FERDINAL
Sekuat tenaga ia berusaha menghindar, untuk terakhir kalinya, dihadapan Clara yang bercucuran airmata karena dirinya. Satu kalimat yang mati-matian ia sanggah meski itu adalah rasanya untuk gadis ini.
"Aku mencintaimu."
Terlambat.
Tak ada artinya lagi ia membuat jarak selama ini.
"Aku mencintaimu bahkan lebih dari yang pernah bisa aku kira. Akui kalau kamu juga mencintaiku, Dik. Katakan apa yang kamu rasa."
Tidak. Ini tidak boleh terjadi. Clara tidak boleh menaruh perasaan apapun padanya. Dirinya yang sekarang tak pantas untuk siapapun.
"Nggak ada," dustanya.
"Bohong. Sampai kapan kamu mau begini? Ayolah, Dik! Sudah cukup aku bertahan menghadapi egomu itu. Bahkan menghadapi dirimu sendiri aja nggak bisa."
"Memangnya kenapa? Kenapa aku harus bilang sesuatu yang nggak aku rasakan?"
"Keparat! Aku dihadapanmu, dan kamu masih sempat lari? Mau sampai mana kebrengsekanmu?!"
Bukan begini harusnya. Bukan begini mau gua.
"Aku cinta kamu, belum cukup juga? Cuma itu yang aku tahu, bahwa selama mengenalmu ternyata aku menyukaimu. Sejak saat itu."
"Kamu selalu berhak dapatkan yang lebih baik segalanya dariku. Aku nggak pantas untukmu, Kak. Berhentilah mencintaiku."
"Nggak ada yang lebih baik darimu, cuma kamu yang pantas untukku. Kamu yang terbaik yang aku tahu. Dik, ayolah. Apa yang kamu takuti?"
Aku terlalu buruk untukmu, Clara.
"Aku...nggak bisa lebih jauh dari ini. Tolong, Kak. Jangan berharap apapun dariku..."

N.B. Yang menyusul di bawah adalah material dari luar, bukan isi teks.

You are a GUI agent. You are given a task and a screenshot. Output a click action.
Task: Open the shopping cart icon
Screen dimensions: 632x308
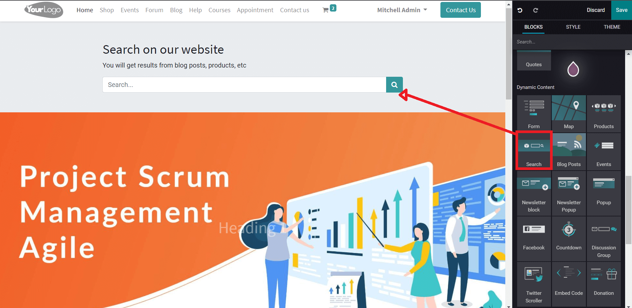(x=326, y=10)
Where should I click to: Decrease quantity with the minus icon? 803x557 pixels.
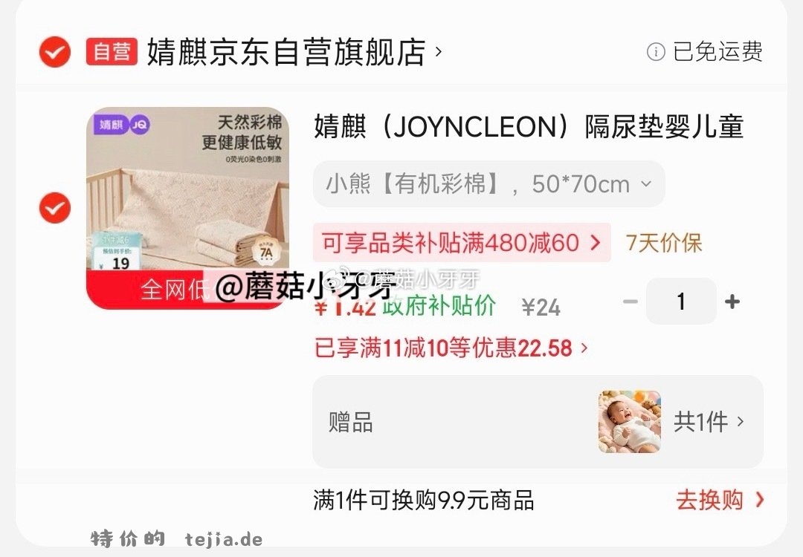[x=630, y=302]
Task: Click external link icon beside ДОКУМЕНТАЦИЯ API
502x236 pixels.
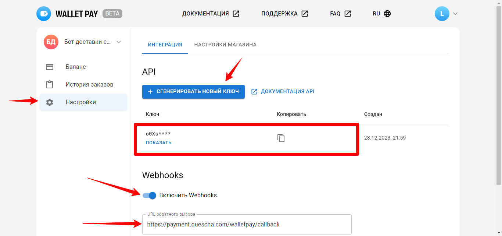Action: 254,91
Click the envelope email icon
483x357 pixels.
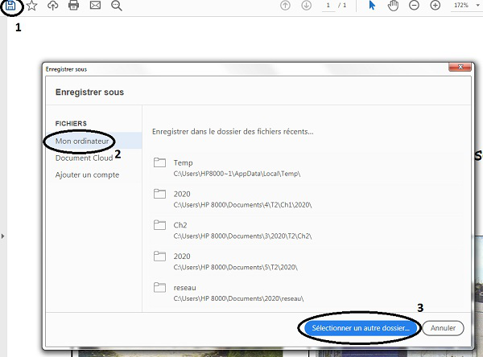[x=95, y=6]

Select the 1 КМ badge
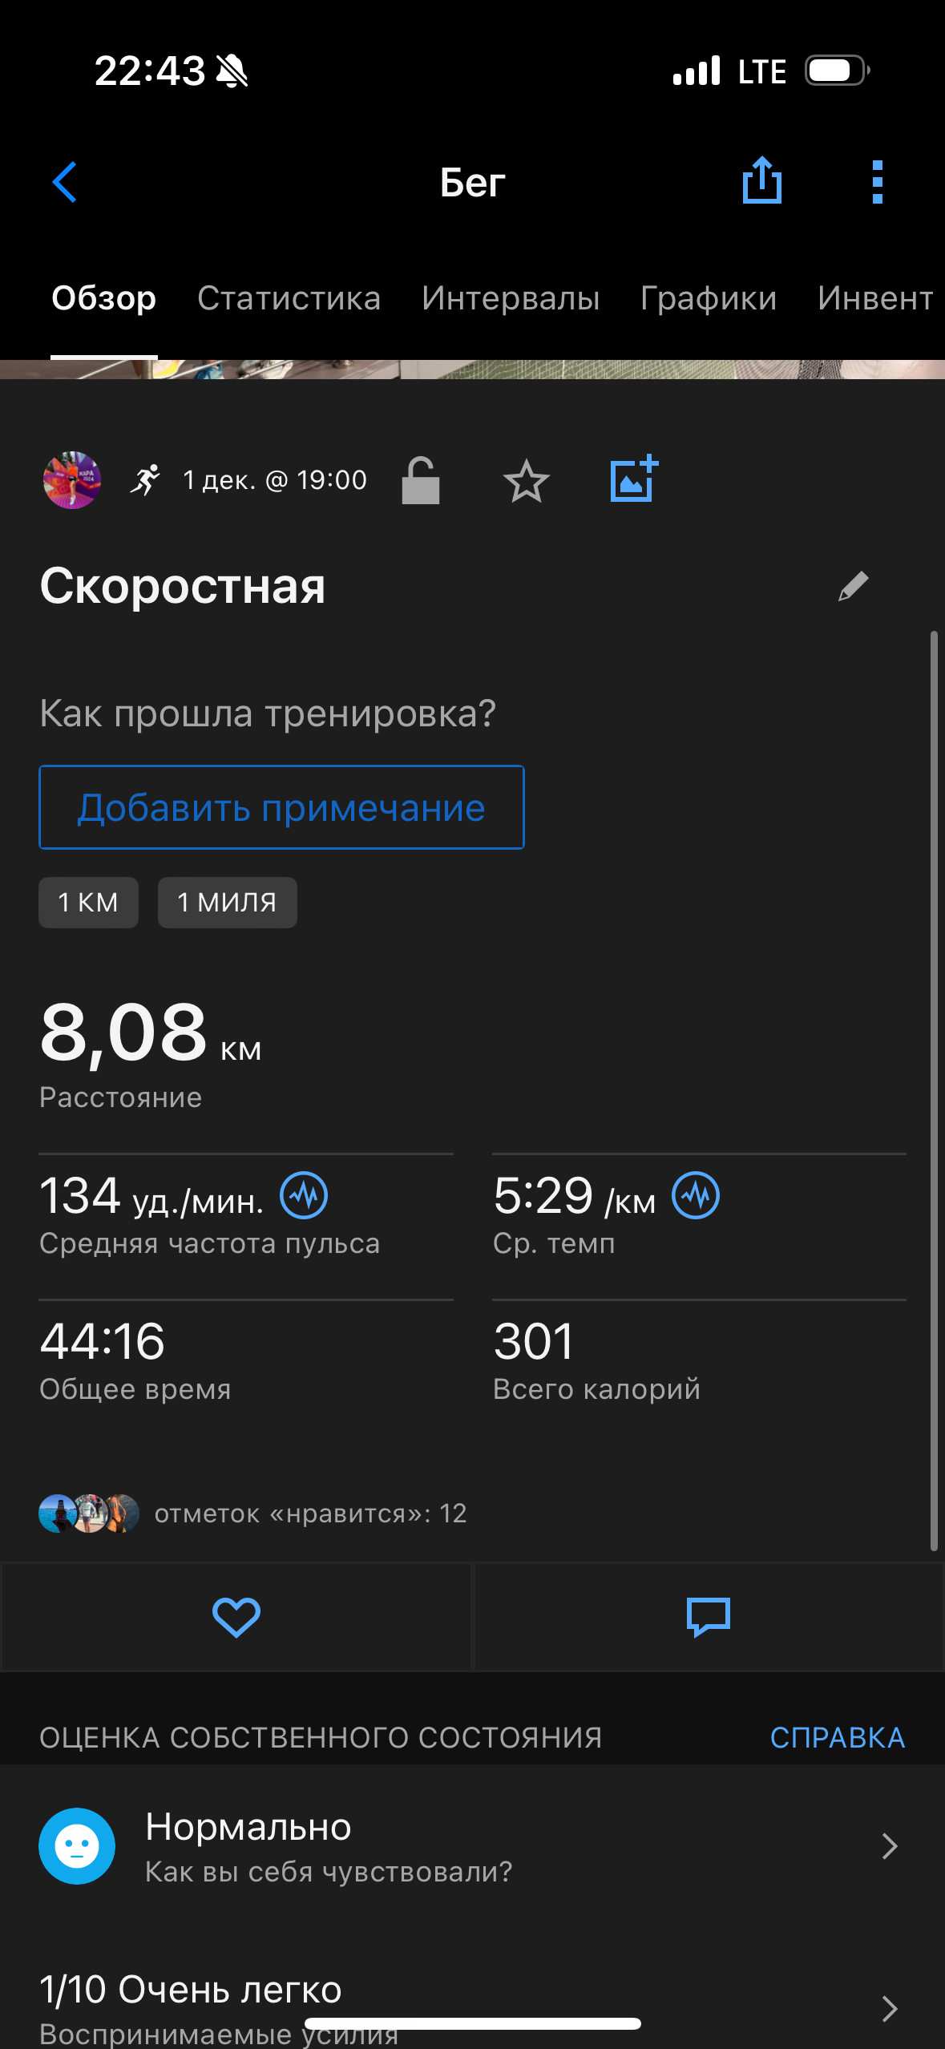pos(88,903)
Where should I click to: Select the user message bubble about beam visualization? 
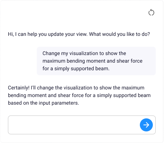(96, 61)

"Fuck lah! Persetan dengan masa lalumu! Aku nggak peduli berapa banyak perempuan yang kamu tiduri, sebanyak apa istri orang yang kamu rebut, atau apapun! Aku nggak masalah, Dik. Aku terima semua yang ada di dirimu. Apa masalahnya? Aku toh pelacur dan kamu tahu itu. Aku nggak pernah minta kamu nikahi, yang aku minta cuma jujurlah pada dirimu sendiri. Aku muak dengan permainanmu, Dik. Aku bosan kamu terus menjauh tanpa alasan begini."

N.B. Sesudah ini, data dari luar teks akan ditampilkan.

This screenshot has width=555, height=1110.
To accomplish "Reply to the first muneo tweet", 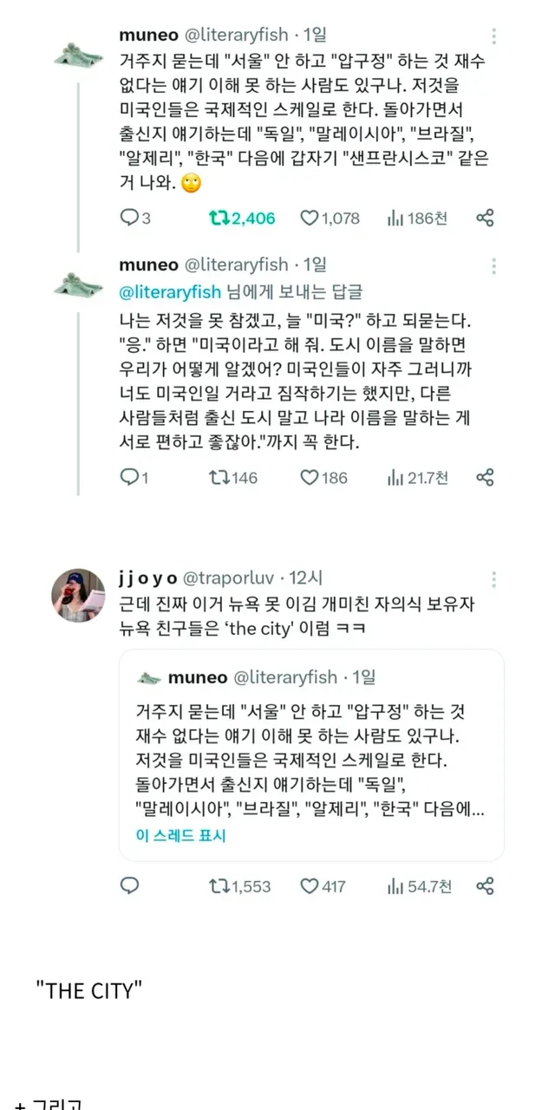I will tap(129, 219).
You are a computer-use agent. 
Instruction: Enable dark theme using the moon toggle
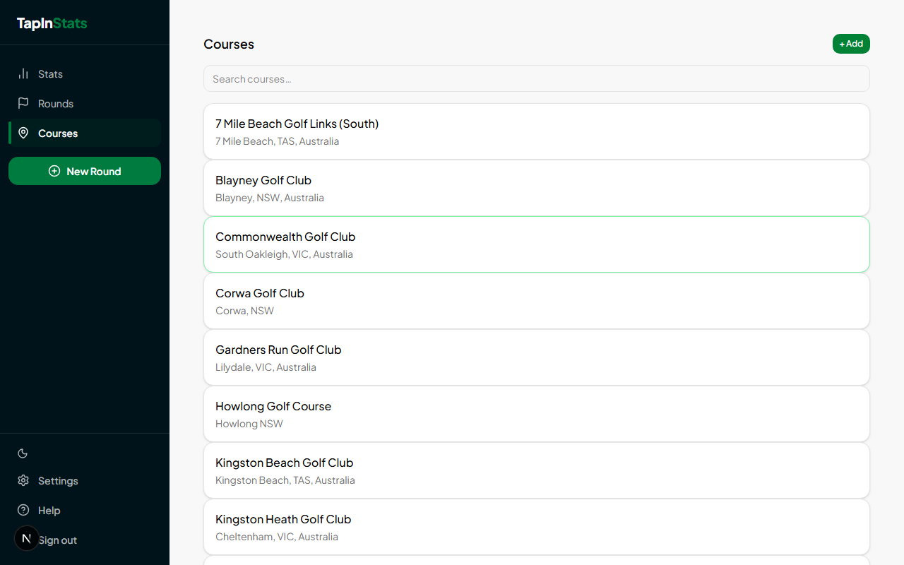(x=22, y=453)
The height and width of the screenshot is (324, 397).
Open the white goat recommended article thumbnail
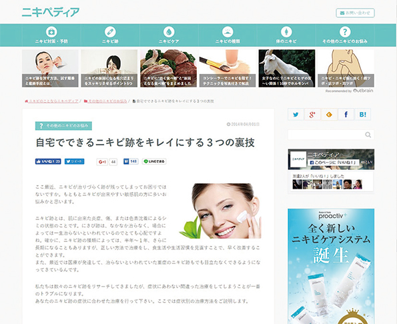tap(287, 68)
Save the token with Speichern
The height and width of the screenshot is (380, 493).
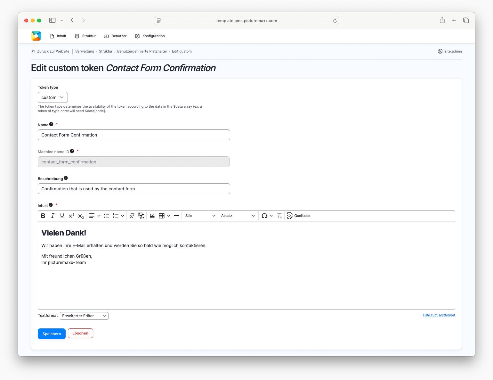(52, 334)
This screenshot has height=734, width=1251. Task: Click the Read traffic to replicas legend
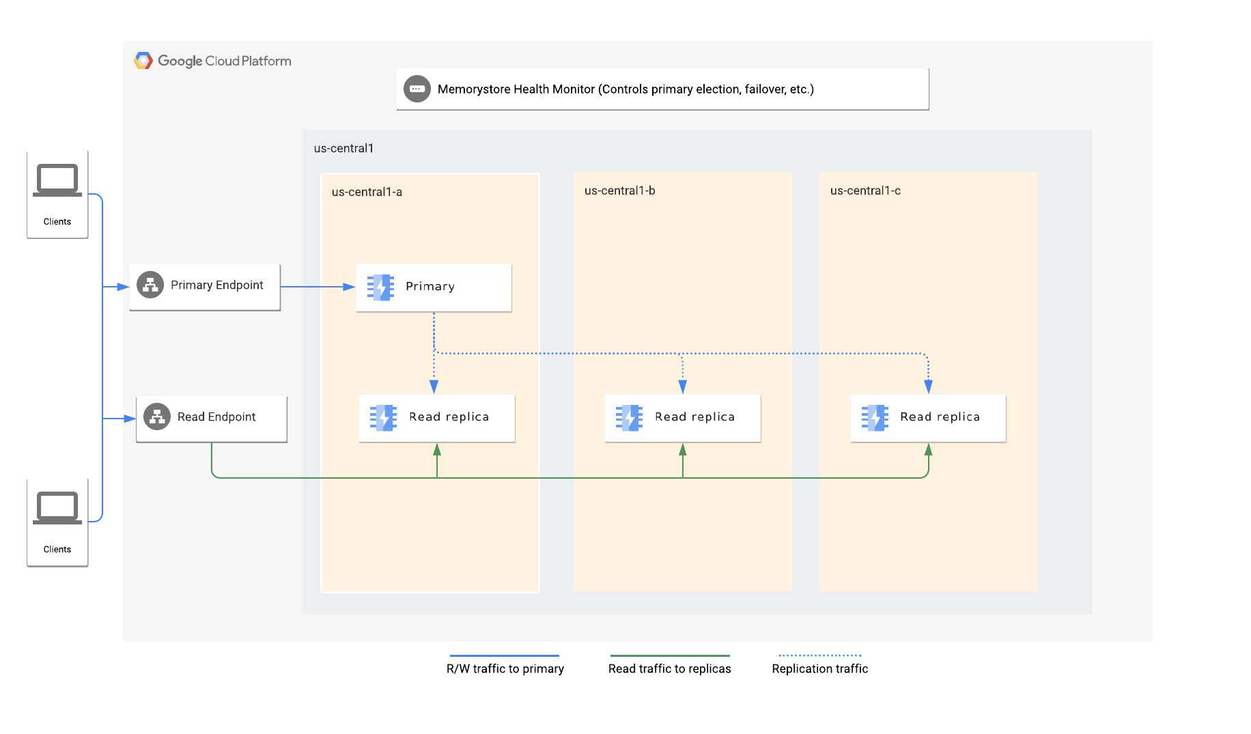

Kini di mata itu berkelebat satu emosi: putus asa. Teramat jelas hingga Ferdinal tak perlu mengartikan gurat kesedihan dan kekecewaan mendalam diwajahnya. Masih tertatih, Clara berdiri dan menuju kamarnya.
"Kak..."
"Terserahmu lah."
Ia bergegas menyusul dan cekalannya ditepis kasar. Clara menunduk seolah menghidari tatapan yang sekian menit lalu sanggup membuat detak jantungnya lebih cepat dari biasa. Suaranya dalam dan penuh penekanan. "Pergi."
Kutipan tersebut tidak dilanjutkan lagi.